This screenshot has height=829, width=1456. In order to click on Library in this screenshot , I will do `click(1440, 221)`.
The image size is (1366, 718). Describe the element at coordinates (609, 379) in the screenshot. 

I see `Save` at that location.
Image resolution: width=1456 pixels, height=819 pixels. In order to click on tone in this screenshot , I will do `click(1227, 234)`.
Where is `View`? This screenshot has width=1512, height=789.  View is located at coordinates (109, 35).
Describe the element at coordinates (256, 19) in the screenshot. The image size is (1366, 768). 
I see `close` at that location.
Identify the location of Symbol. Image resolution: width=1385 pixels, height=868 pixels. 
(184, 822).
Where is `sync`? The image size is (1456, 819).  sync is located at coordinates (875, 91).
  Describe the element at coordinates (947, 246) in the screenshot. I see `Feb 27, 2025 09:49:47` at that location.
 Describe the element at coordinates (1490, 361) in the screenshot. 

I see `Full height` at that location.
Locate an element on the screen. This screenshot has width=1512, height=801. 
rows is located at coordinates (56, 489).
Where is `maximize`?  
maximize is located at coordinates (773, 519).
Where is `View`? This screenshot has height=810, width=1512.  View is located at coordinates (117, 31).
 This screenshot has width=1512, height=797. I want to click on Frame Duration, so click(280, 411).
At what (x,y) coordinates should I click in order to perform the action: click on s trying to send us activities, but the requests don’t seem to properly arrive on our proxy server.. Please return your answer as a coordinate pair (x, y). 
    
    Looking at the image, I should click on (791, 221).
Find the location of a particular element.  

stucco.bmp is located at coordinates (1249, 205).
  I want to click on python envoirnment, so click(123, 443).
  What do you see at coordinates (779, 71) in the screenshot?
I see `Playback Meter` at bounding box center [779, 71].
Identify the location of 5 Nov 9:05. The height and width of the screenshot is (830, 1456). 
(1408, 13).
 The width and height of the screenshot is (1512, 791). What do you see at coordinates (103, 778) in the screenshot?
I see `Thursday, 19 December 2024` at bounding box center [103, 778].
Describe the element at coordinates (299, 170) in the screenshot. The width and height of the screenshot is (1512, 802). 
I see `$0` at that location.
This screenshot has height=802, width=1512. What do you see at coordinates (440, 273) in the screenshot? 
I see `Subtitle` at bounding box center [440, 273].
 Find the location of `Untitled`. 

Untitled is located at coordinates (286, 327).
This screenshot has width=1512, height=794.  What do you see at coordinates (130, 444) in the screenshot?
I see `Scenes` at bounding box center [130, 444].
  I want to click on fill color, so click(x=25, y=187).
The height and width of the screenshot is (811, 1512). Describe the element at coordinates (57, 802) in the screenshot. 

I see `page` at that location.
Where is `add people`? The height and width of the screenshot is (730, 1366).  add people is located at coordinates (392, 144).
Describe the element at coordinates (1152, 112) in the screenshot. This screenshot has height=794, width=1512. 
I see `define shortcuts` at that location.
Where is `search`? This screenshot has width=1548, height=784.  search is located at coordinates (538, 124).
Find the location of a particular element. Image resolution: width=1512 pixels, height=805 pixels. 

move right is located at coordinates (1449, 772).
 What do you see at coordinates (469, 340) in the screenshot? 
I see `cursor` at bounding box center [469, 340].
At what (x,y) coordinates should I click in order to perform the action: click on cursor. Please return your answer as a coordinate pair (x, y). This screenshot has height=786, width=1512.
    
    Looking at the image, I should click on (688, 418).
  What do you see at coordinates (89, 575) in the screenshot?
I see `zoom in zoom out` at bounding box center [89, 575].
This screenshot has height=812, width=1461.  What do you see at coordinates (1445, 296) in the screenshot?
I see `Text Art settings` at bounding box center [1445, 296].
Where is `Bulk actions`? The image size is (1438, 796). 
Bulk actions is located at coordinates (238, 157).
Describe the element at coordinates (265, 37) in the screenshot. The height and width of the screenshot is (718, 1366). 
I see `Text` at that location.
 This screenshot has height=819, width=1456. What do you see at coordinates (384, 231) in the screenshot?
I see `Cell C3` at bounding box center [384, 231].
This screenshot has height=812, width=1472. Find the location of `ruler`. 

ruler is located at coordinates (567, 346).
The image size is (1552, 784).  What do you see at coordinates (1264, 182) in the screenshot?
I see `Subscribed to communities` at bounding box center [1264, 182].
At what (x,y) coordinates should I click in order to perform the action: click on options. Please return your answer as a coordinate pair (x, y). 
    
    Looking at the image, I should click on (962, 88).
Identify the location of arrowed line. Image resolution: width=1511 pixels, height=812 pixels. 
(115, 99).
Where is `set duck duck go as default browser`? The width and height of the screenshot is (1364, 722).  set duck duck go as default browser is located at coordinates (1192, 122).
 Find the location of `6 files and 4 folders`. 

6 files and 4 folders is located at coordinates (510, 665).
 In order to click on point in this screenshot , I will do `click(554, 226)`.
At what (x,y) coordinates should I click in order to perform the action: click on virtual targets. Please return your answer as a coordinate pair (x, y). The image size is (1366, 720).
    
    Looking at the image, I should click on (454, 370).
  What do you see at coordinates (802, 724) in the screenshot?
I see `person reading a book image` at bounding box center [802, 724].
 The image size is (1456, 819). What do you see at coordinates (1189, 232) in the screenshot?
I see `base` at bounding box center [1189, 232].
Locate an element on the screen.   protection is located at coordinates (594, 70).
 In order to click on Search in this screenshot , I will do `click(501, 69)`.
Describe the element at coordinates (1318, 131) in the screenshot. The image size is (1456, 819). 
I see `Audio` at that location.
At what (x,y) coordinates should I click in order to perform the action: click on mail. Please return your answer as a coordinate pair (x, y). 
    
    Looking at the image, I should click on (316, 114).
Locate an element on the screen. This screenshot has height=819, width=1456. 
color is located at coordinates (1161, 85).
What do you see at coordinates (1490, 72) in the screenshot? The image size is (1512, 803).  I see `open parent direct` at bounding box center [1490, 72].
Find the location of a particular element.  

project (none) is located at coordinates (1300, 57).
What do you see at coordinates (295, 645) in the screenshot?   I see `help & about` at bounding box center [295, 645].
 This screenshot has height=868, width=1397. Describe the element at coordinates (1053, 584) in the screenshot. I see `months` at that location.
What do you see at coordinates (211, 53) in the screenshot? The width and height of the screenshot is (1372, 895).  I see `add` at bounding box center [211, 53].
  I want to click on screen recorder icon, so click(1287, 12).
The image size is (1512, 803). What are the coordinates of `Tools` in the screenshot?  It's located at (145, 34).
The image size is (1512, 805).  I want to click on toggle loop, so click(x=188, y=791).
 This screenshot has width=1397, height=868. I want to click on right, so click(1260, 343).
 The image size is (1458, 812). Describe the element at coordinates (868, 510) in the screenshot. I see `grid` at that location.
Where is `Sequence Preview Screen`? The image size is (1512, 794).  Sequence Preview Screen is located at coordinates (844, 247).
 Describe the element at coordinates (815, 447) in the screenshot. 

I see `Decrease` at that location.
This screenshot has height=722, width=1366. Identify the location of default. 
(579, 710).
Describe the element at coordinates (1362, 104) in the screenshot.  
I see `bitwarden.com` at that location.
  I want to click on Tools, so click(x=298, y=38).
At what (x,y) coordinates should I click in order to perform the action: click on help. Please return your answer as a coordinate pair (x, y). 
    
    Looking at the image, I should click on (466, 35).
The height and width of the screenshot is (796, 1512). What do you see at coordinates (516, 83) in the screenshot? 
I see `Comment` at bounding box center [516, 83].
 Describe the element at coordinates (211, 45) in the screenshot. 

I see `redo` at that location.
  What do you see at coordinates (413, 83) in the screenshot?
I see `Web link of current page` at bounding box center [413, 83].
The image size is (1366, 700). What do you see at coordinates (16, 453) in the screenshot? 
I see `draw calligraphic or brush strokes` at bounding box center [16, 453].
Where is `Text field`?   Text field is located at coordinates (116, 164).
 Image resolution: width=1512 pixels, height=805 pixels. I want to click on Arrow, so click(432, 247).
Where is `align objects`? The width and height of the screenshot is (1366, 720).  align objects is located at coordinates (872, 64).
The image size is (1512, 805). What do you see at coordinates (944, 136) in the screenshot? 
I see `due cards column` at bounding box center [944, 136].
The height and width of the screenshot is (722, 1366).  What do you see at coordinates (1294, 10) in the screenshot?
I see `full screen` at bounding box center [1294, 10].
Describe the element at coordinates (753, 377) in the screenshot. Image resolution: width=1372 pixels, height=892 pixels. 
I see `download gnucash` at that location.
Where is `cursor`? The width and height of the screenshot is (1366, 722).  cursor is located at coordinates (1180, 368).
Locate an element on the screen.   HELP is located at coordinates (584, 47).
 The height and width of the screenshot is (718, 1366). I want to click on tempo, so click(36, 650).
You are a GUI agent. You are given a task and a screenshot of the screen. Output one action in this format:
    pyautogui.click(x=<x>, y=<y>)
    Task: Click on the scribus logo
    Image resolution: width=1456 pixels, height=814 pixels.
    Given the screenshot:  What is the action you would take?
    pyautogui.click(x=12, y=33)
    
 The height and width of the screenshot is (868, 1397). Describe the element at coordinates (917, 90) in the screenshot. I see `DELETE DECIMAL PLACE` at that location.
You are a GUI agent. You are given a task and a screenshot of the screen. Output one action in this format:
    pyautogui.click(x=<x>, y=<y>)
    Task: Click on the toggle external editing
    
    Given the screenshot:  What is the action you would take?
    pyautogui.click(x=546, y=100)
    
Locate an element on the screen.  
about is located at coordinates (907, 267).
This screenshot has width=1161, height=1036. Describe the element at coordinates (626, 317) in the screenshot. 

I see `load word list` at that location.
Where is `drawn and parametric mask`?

+--

**Set exercise:** Starting at the line that contains "This screenshot has height=812, width=1461." and ending with the line that contains "center [1264, 182].", format the entries above as a JSON list of strings, one string per line. Leave out blank lines.

**Answer for this exercise:**
[
  "This screenshot has height=812, width=1461.  What do you see at coordinates (1445, 296) in the screenshot?",
  "I see `Text Art settings` at bounding box center [1445, 296].",
  "Where is `Bulk actions`? The image size is (1438, 796). ",
  "Bulk actions is located at coordinates (238, 157).",
  "Describe the element at coordinates (265, 37) in the screenshot. The height and width of the screenshot is (718, 1366). ",
  "I see `Text` at that location.",
  " This screenshot has height=819, width=1456. What do you see at coordinates (384, 231) in the screenshot?",
  "I see `Cell C3` at bounding box center [384, 231].",
  "This screenshot has height=812, width=1472. Find the location of `ruler`. ",
  "ruler is located at coordinates (567, 346).",
  "The image size is (1552, 784).  What do you see at coordinates (1264, 182) in the screenshot?",
  "I see `Subscribed to communities` at bounding box center [1264, 182]."
]